A NASA satellite designed to study aerosols' influence on climate and measure solar energy failed to reach orbit this morning. The crash marks the second time in two years that a NASA climate satellite has failed to launch.
The cause appeared to be a problem with the Taurus XL rocket the space agency was using as the vehicle to launch the $424 million satellite, known as Glory, into orbit.
The rocket lifted off from Southern California's Vandenberg Air Force Base just after 5 a.m. Eastern time. Three minutes into the launch, something went wrong, NASA officials said.
"We failed to make orbit," said a visibly upset Omar Baez, the NASA launch director for the Glory mission. "All indications are that the satellite and the rocket are in the southern Pacific Ocean somewhere."
Baez and other officials from NASA and Orbital Sciences Corp., the makers of the Taurus XL rocket, briefed reporters on the failed launch this morning. The space agency has already started putting together a review panel, known as a "mishap board," to review what went wrong.
Much of the discussion focused on the Taurus XL rocket's fairing, a nose cone designed to shield the Glory satellite as it traveled through Earth's atmosphere. NASA officials said it appears the fairing did not detach from the rocket the way it was supposed to.
A similar problem with the Taurus XL rocket's fairing caused the launch failure of another satellite, the $273 million Orbiting Carbon Observatory, in February 2009. That was the last time NASA used the Taurus XL as a launch vehicle (ClimateWire, Feb. 25, 2009).
Orbital Sciences Corp. subsequently modified the fairing design, based on analyses by a NASA panel that reviewed the OCO launch failure.
The original version of the Taurus rocket used hot, pressurized gas to break frangible joints that hold the fairing in place, beginning a process that ends when pistons push the fairing pieces away and the satellite moves into orbit.
The revised version used in today's Glory launch used cold, compressed nitrogen gas to break those frangible joints. Orbital Sciences Corp. uses the same system in its Minotaur rocket, which has launched successfully three times in the last year.
"I think it's not an understatement to say tonight, we're all pretty devastated," said Rob Crabe, general manager of the rocket maker's Launch Systems Group. "We really went into this flight confident that we had solved the fairing issue, and then we came up with the result that Omar described this evening."
Mike Luther, deputy associate administrator for NASA's Science Mission Directorate, spoke bluntly.
"We believed, going in, we had an acceptable level of risk," he said. "Clearly, we missed something. Now we have to go find out what that is and fix it."
Officials said that, after the OCO satellite failure two years ago, they added more instruments to monitor Glory's launch.

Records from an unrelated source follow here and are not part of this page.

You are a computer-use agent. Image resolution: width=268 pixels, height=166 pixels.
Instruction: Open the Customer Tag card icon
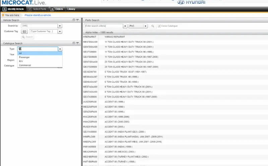tap(24, 32)
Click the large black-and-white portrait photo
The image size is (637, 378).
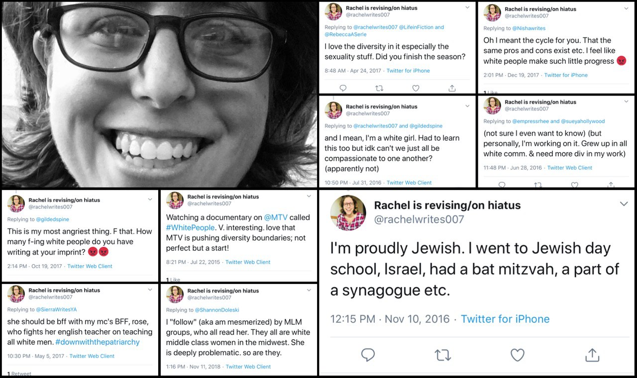[x=159, y=94]
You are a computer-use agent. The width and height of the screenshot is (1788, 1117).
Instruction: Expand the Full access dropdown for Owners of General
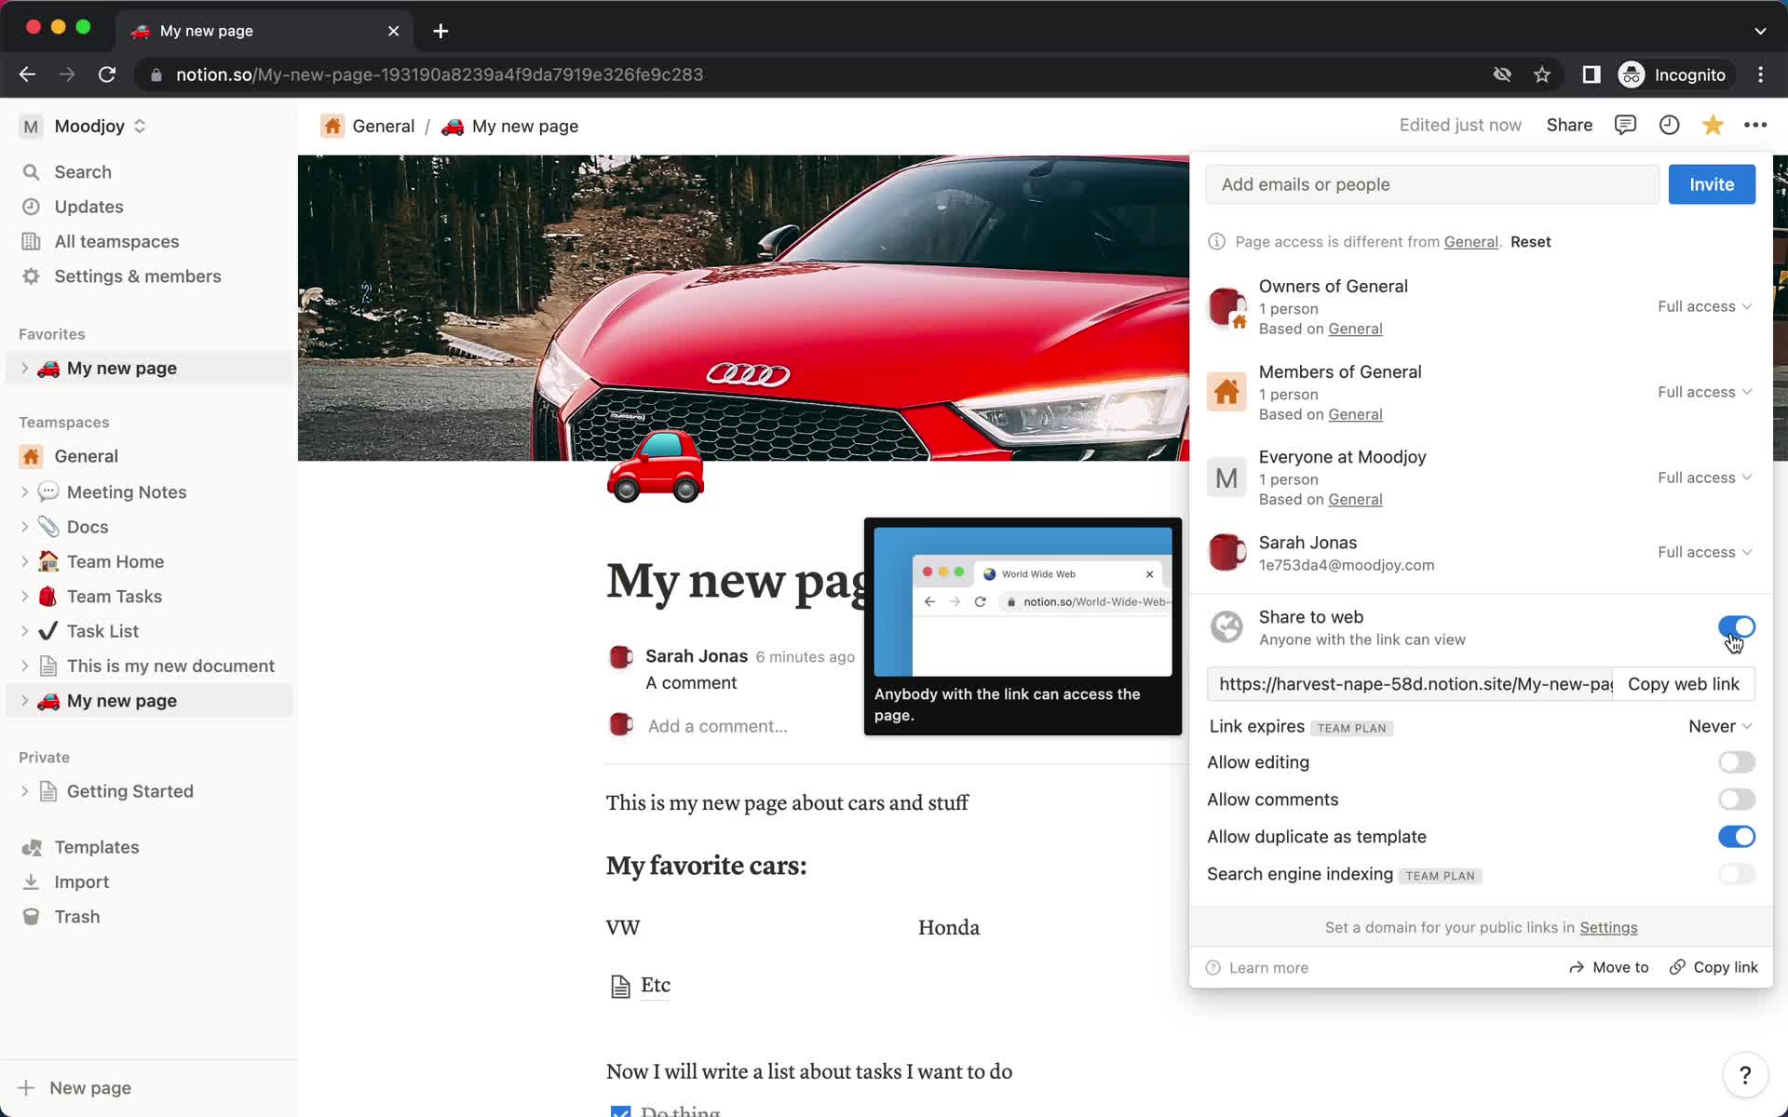[x=1703, y=305]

Those additional data should give a clearer picture of what went wrong, they said.
The failure of the Glory launch may have broader implications, both for NASA's plans to launch a copy of the Orbiting Carbon Observatory and for its overall budget.
The satellite, known as OCO-2, is being prepared for launch in February 2013 aboard the same type of Taurus XL rocket used with Glory. Today's launch failure suggests the space agency may have to revisit those plans, a move likely to add to OCO-2's total cost.
Meanwhile, larger budget questions loom.
The Orbiting Carbon Observatory crashed two years ago when NASA was flush with money from economic stimulus legislation. But the failure to launch Glory comes days after Congress and the White House agreed to a stopgap spending bill that narrowly averted a government shutdown.
House Republicans are pushing for broad cuts to federal science agencies, including NASA, and some lawmakers have suggested it's time for the space agency to abandon climate change research altogether (ClimateWire, Feb. 14).
President Obama's fiscal 2012 budget request for NASA was more generous. The White House proposal would shore up NASA's climate change research and monitoring, increasing the budget of the space agency's Earth science office by $213 million compared to the funding level in 2010, the last time Congress approved a yearlong federal budget.